I don't mean to bite the hand that gives me this platform, but the phrase "strong woman" sets my teeth on edge.
My implicit-bias antennae start to buzz anytime I hear or see "strong" paired with "woman" to describe a leader who happens to be female. You don't have to look very far in the business world to find that. It pops up in casual conversations about individuals, the names of networking groups, accounts in the press of female leaders and entrepreneurs, self-help articles, and descriptions of female roles in TV and movies.
The intent, of course, is praise, but the implication is that most women—by definition, and unlike men—are delicate flowers above which only a few hardy shoots will rise to warrant the "strong" label.
Gloria Steinem called this linguistic differential the "politics of the unnecessary adjective" when I asked for her take on the use of "strong women." She observed that in general, the lower-power group requires an adjective, but the group with greater power takes the noun, "as in 'women artists' versus artists, 'black poets' versus poets, 'lesbian novelists' versus novelists—and so on."
Like other types of supposed compliments that do women more harm than good, it's time to remove this irksome adjective from the way we talk about women in leadership, for the simple reason that it prevents more women from getting there.
My grandmother used to say, "Gloria's so good, you don't know you have a child around." She meant it as praise, but the message I got was that being quiet and invisible was "good." Having a voice was not. Though I’ve since been privileged to speak in venues from the grassroots to the highest halls of power, I remain reluctant to start conversations, and I still sometimes feel reserved, even around family members I love dearly.

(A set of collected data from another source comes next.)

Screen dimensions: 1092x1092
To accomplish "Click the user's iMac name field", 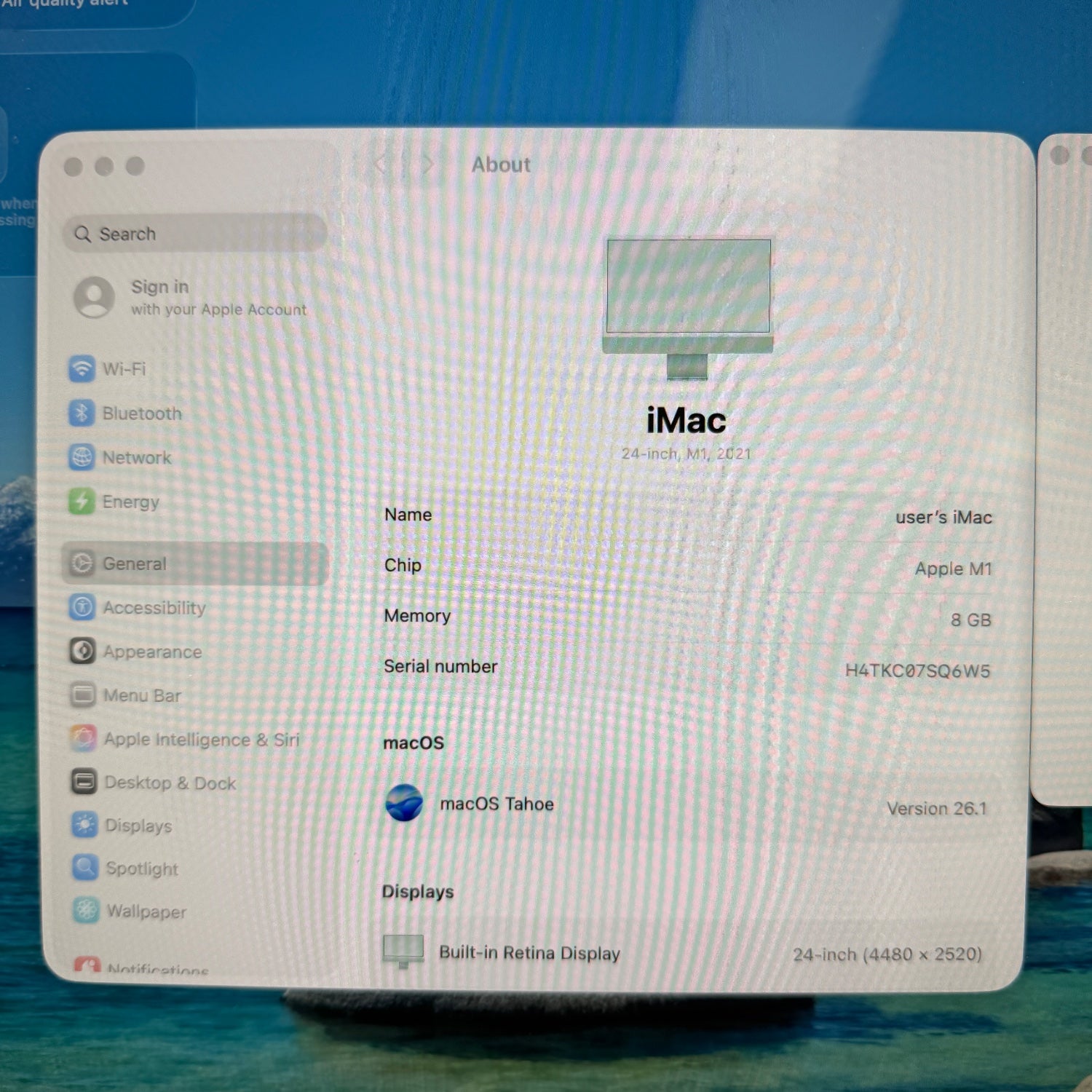I will coord(943,518).
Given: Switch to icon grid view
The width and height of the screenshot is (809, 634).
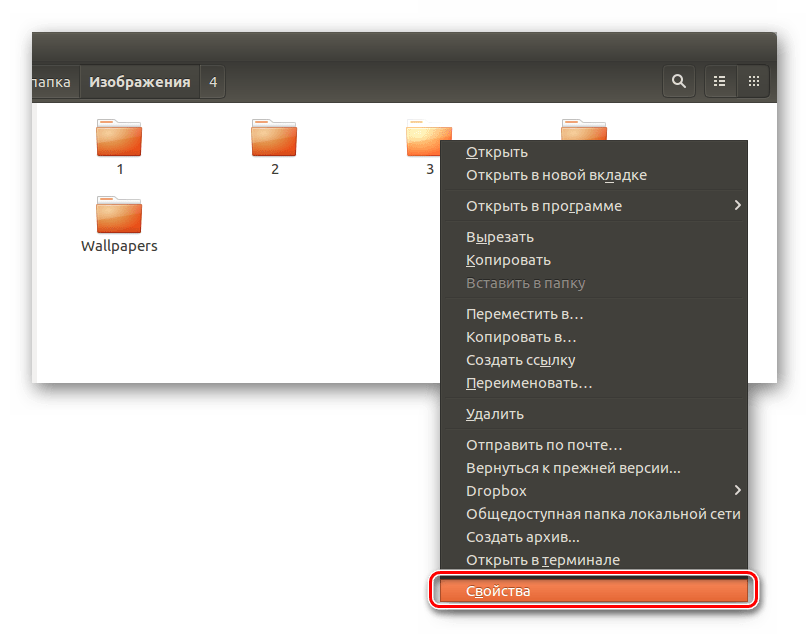Looking at the screenshot, I should coord(753,82).
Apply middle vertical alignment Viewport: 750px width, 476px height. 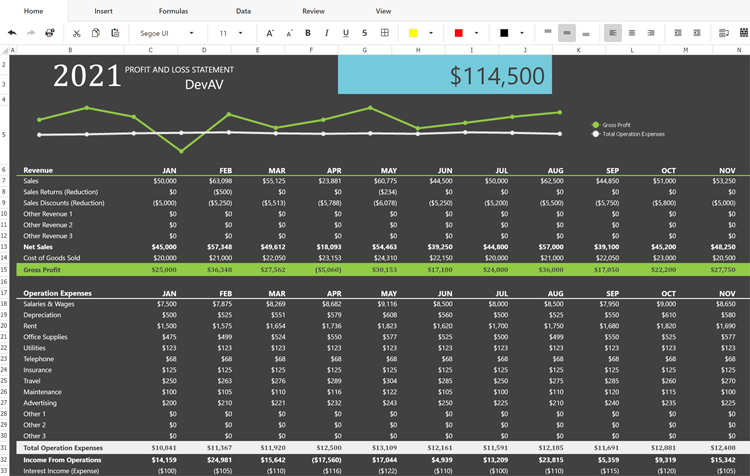pyautogui.click(x=567, y=33)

When a man tells me he was brought up by a "strong woman" in order to establish his feminist creds, I wonder what woman who ever raised a child was anything other than strong. He may not actually believe that women are inherently not strong, and those who are must be unique, but that's the sense his words convey; intentionally or otherwise, language shapes us like a scalpel. It draws boundaries around us, and creates meaning for us.
That's why words can be both agents of change and constraints against it. Consider it this way: "Strong" is implicit in the word "man," especially when used in conjunction with the word "leader." How do we know that? Because, for one thing, when asked to conjure their idea of "leader," both men and women are more likely to envision a man.
Man is the archetype—the default, the norm. "Woman" means, literally "man with a womb"—the aberration, not your standard-issue human. Human in need of a modifier. Always the judged, never the judge. The fish on the bicycle.
So describing a woman as "strong" with respect to her leadership skills or her character, rather than calling attention to her specific physical or mental prowess, keeps all women mired in a mental model that already casts us as the weaker sex. "Strong woman" diminishes with faint praise at best and reinforces a culturally ingrained gilded cage at worst, locking women into secondary roles, all while seeming supportive and modern.
Margaret Thatcher, the first and only female British prime minister, was dubbed the "Iron Lady," and that was not a commendation. Because Thatcher smashed through gender barriers to become a leader in the male-dominated political world, she was mocked in a uniquely sexist way. The only men we call "Iron Man" are triathletes and fictional superheroes.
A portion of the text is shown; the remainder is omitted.